[Stored data]
------------------------------

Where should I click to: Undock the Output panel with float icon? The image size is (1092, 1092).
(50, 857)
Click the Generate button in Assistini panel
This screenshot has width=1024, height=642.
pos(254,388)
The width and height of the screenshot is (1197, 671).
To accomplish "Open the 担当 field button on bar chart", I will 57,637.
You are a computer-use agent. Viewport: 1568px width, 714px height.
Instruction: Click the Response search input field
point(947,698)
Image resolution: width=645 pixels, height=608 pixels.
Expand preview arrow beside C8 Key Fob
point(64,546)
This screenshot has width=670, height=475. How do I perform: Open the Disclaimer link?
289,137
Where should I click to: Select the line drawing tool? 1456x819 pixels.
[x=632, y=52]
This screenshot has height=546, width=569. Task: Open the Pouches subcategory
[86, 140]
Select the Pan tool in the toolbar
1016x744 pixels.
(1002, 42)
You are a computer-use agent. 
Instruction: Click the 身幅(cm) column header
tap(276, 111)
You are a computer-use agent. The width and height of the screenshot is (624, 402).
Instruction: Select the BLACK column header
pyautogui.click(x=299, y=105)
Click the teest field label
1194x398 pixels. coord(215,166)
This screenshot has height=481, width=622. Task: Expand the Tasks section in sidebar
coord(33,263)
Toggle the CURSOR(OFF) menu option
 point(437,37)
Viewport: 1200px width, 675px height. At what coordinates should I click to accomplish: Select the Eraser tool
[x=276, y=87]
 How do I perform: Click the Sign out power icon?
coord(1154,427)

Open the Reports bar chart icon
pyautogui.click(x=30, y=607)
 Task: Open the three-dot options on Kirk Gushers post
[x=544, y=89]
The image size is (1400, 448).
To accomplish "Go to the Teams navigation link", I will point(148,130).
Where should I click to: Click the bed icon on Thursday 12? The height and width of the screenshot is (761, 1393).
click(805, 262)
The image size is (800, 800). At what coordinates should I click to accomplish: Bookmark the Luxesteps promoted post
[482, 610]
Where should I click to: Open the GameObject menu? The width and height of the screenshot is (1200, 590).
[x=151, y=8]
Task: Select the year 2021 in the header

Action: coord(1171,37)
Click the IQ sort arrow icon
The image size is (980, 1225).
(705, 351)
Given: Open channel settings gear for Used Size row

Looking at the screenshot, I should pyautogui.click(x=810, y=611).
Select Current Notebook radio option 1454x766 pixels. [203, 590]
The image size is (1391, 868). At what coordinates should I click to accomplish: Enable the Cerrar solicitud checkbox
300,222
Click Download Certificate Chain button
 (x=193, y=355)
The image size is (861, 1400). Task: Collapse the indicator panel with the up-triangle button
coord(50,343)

------------------------------

(WORK INSTRUCTION) Every entry above has to be returned exactly as written.

(FINISHED TASK)
Where should I click to: Undock the Output panel with float icon? The image size is (1092, 1092).
(50, 857)
Click the Generate button in Assistini panel
This screenshot has width=1024, height=642.
pos(254,388)
The width and height of the screenshot is (1197, 671).
To accomplish "Open the 担当 field button on bar chart", I will 57,637.
You are a computer-use agent. Viewport: 1568px width, 714px height.
Instruction: Click the Response search input field
point(947,698)
Image resolution: width=645 pixels, height=608 pixels.
Expand preview arrow beside C8 Key Fob
point(64,546)
This screenshot has width=670, height=475. How do I perform: Open the Disclaimer link?
289,137
Where should I click to: Select the line drawing tool? 1456x819 pixels.
[x=632, y=52]
This screenshot has height=546, width=569. Task: Open the Pouches subcategory
[86, 140]
Select the Pan tool in the toolbar
1016x744 pixels.
(1002, 42)
You are a computer-use agent. 
Instruction: Click the 身幅(cm) column header
tap(276, 111)
You are a computer-use agent. The width and height of the screenshot is (624, 402).
Instruction: Select the BLACK column header
pyautogui.click(x=299, y=105)
Click the teest field label
1194x398 pixels. coord(215,166)
This screenshot has height=481, width=622. Task: Expand the Tasks section in sidebar
coord(33,263)
Toggle the CURSOR(OFF) menu option
 point(437,37)
Viewport: 1200px width, 675px height. At what coordinates should I click to accomplish: Select the Eraser tool
[x=276, y=87]
 How do I perform: Click the Sign out power icon?
coord(1154,427)

Open the Reports bar chart icon
pyautogui.click(x=30, y=607)
 Task: Open the three-dot options on Kirk Gushers post
[x=544, y=89]
The image size is (1400, 448).
To accomplish "Go to the Teams navigation link", I will point(148,130).
Where should I click to: Click the bed icon on Thursday 12? The height and width of the screenshot is (761, 1393).
click(805, 262)
The image size is (800, 800). At what coordinates should I click to accomplish: Bookmark the Luxesteps promoted post
[482, 610]
Where should I click to: Open the GameObject menu? The width and height of the screenshot is (1200, 590).
[x=151, y=8]
Task: Select the year 2021 in the header

Action: coord(1171,37)
Click the IQ sort arrow icon
The image size is (980, 1225).
(705, 351)
Given: Open channel settings gear for Used Size row

Looking at the screenshot, I should pyautogui.click(x=810, y=611).
Select Current Notebook radio option 1454x766 pixels. [203, 590]
The image size is (1391, 868). At what coordinates should I click to accomplish: Enable the Cerrar solicitud checkbox
300,222
Click Download Certificate Chain button
 (x=193, y=355)
The image size is (861, 1400). Task: Collapse the indicator panel with the up-triangle button
coord(50,343)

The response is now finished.